COVID-19 was declared a pandemic by the World Health Organization on March 11, 2020. Since then, many regions around the world — including all Canadian provinces and territories — have declared states of emergency and implemented strict public health measures, effectively putting cities under lockdown.
Canadians for the most part have adapted to this “new normal.” But as many of us are now well into our second month of social distancing, fatigue is setting in. People are grappling with unemployment or reduced work hours and the economy is suffering its worst downturn in decades. It’s not surprising that many people might be asking: When will this end?
Global COVID-19 cases now top two million.
But there are promising signs that the public health actions we’ve taken are working. Although cases are still increasing in Canada, they are doing so at a slower rate than two to three weeks ago. Our hospitals and intensive care units are not overwhelmed, as they were in areas such as Italy or New York where interventions weren’t implemented soon enough.
But it’s too early to tell if we’ve reached the peak of the first epidemic wave.
That’s because the surveillance trends we’re seeing today actually represent a snapshot of the pandemic from about two weeks ago. It can take five days on average for someone infected with COVID-19 to develop symptoms, and even longer for someone who is symptomatic to seek health care, get tested and be reported to public health authorities.
On top of that, due to limited testing, reported cases are only the tip of the iceberg of infections in the community.
We will likely need to see a sustained reduction in the number of new daily cases over multiple weeks and consistent trends across multiple data sources before social distancing measures can start to be lifted.
But a decrease in the number of new cases will not be enough. Certain conditions will also need to be in place before our public health interventions can start to be relaxed.
According to the World Health Organization, it will depend on a number of factors, including whether the spread of COVID-19 is controlled through population-wide measures like social distancing and whether our health-care systems have the capacity to detect, test and isolate cases and trace their contacts.
It will require additional measures in place to prevent outbreaks in high-risk settings like long-term care homes where nearly half of all COVID-19 deaths in Canada have taken place. And it will require preventive measures to be set up in essential settings like workplaces and schools along with ongoing efforts to manage risks from imported cases.
Most importantly, it will require community education, engagement and empowerment. It will require striking the right balance between our collective responsibility to prevent the spread of COVID-19 in our communities and an individual’s willingness to engage in social distancing over the long term.
Public health decision-making
This is an evolving situation.
Public health officials are making decisions using the best available evidence about this novel virus and adjusting their strategies as new evidence becomes available.
Decisions about when to start reopening society are multifaceted. They should prioritize the health of Canadians while at the same time minimizing the economic and societal impacts of these necessary public health measures.
These decisions should be clearly communicated to the public and based on scientific data, not political rhetoric.
Because of geographic variations in the timing of the pandemic, we can expect that different provinces or countries will reopen at different times — for example, in early hot spots like Spain and Iran where some restrictions are already being lifted, or as recently announced for some parts of the United States.
Another more likely scenario is that these public health interventions will be turned on and off over a prolonged period depending on our health-care system’s capacity to care for the sickest patients at each successive epidemic wave.
Serological tests — which check the blood for antibodies to SARS-CoV-2, the virus that causes COVID-19 — would give us some indication of how many people in the population remain susceptible, which could inform our public health response. Such tests were recently approved in the U.S. and should be available soon in Canada.

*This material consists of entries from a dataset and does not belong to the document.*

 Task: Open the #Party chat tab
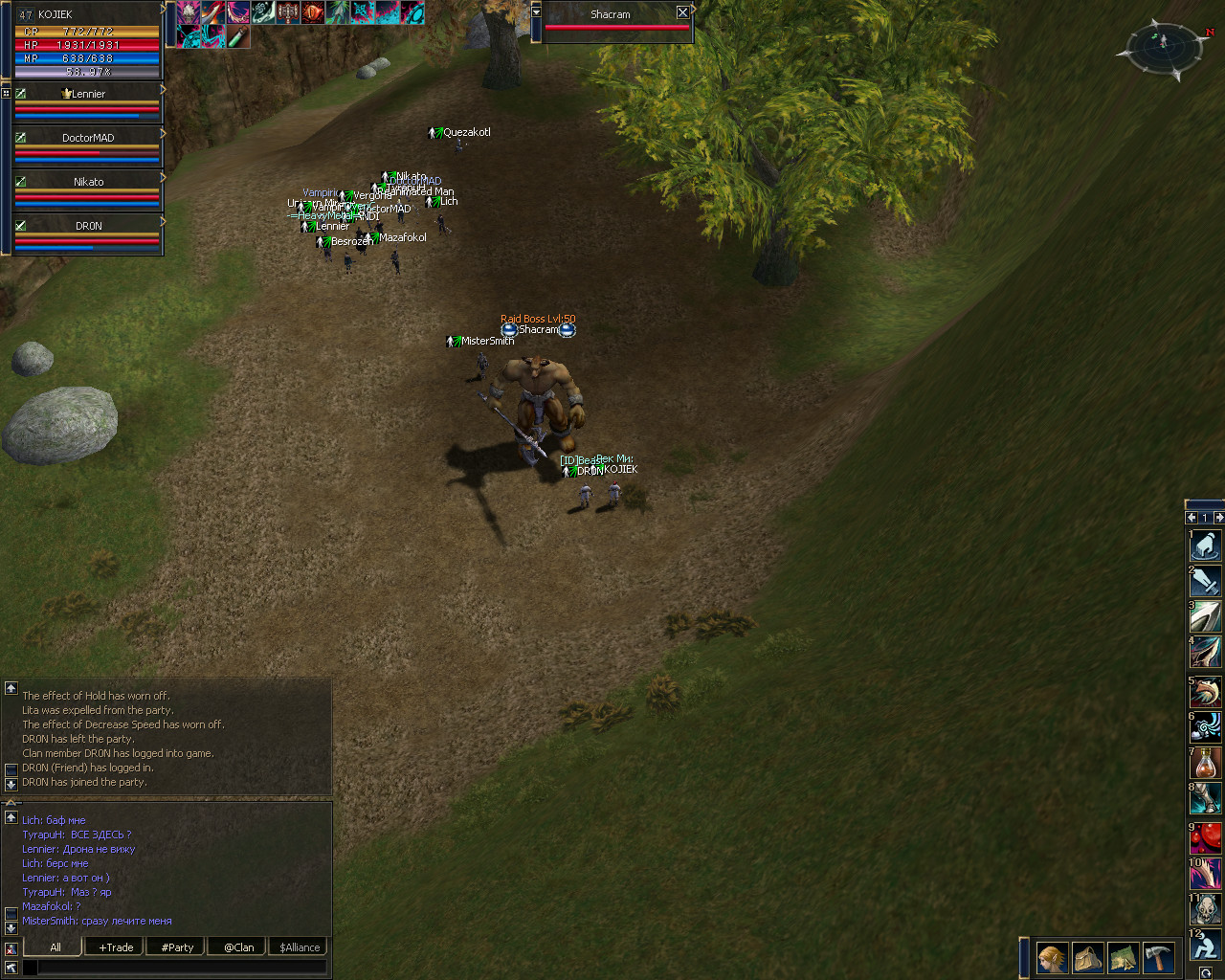pos(177,947)
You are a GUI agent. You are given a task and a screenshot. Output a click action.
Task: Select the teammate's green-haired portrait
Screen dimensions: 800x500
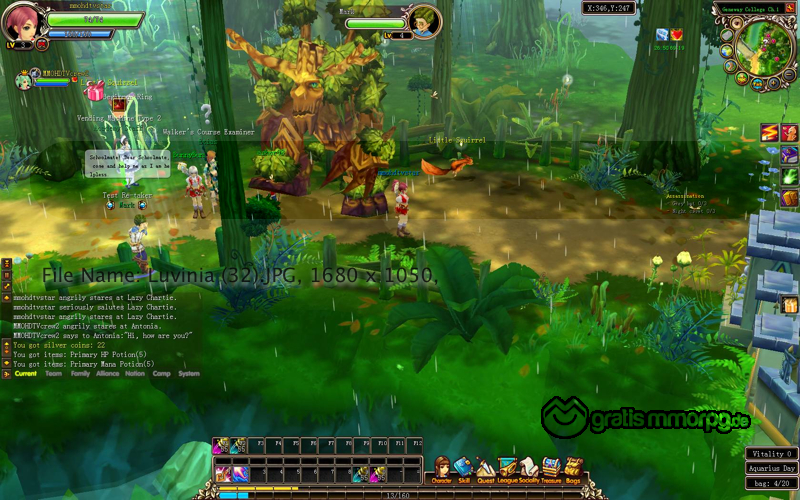pyautogui.click(x=22, y=81)
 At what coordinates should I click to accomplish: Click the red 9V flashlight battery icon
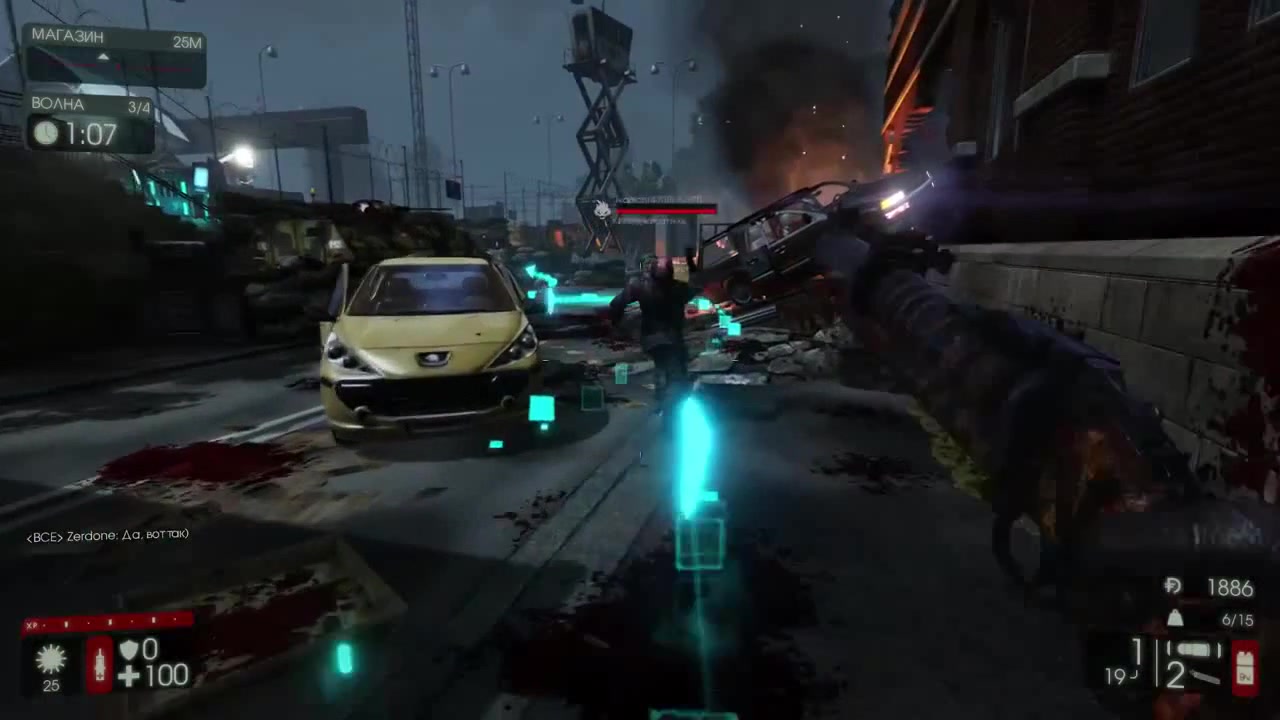tap(1245, 666)
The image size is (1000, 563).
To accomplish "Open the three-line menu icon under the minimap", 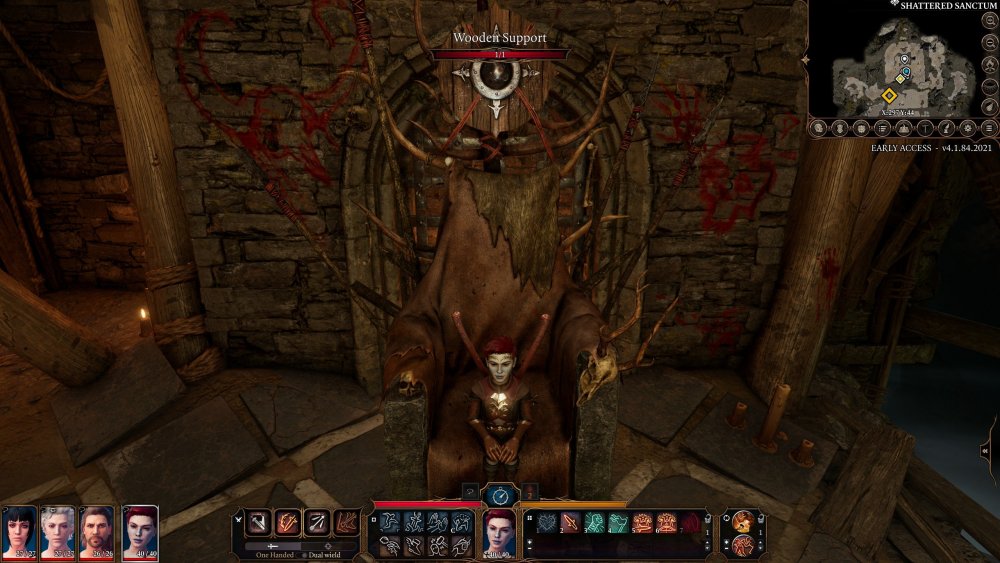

Importantly, while these public health interventions seem as though they came in overnight, there will be a more gradual return to a somewhat normal life. If these measures are eased too fast or too early, we could see a rebound of cases that would again risk overwhelming our health-care systems.
The way forward
So, when will the pandemic end?
We are seeing positive signs of “flattening the curve” for this initial wave in some Canadian provinces like B.C., where social distancing measures may start to be relaxed as early as mid-May. But as with prior influenza pandemics, we might also anticipate a second fall wave or seasonal circulation of COVID-19 since the majority of people are not yet immune.
The true end to the pandemic will most likely not happen until a vaccine is developed — a scenario that is still at least 12 to 18 months away — or herd immunity is achieved.
Until then, it depends on our collective efforts to physically distance, combined with enhanced testing and contact tracing, to slow the spread. These efforts are difficult, but now is not the time to ease up or begin taking small social risks. Instead, we must listen to the public health experts and work together to reopen society.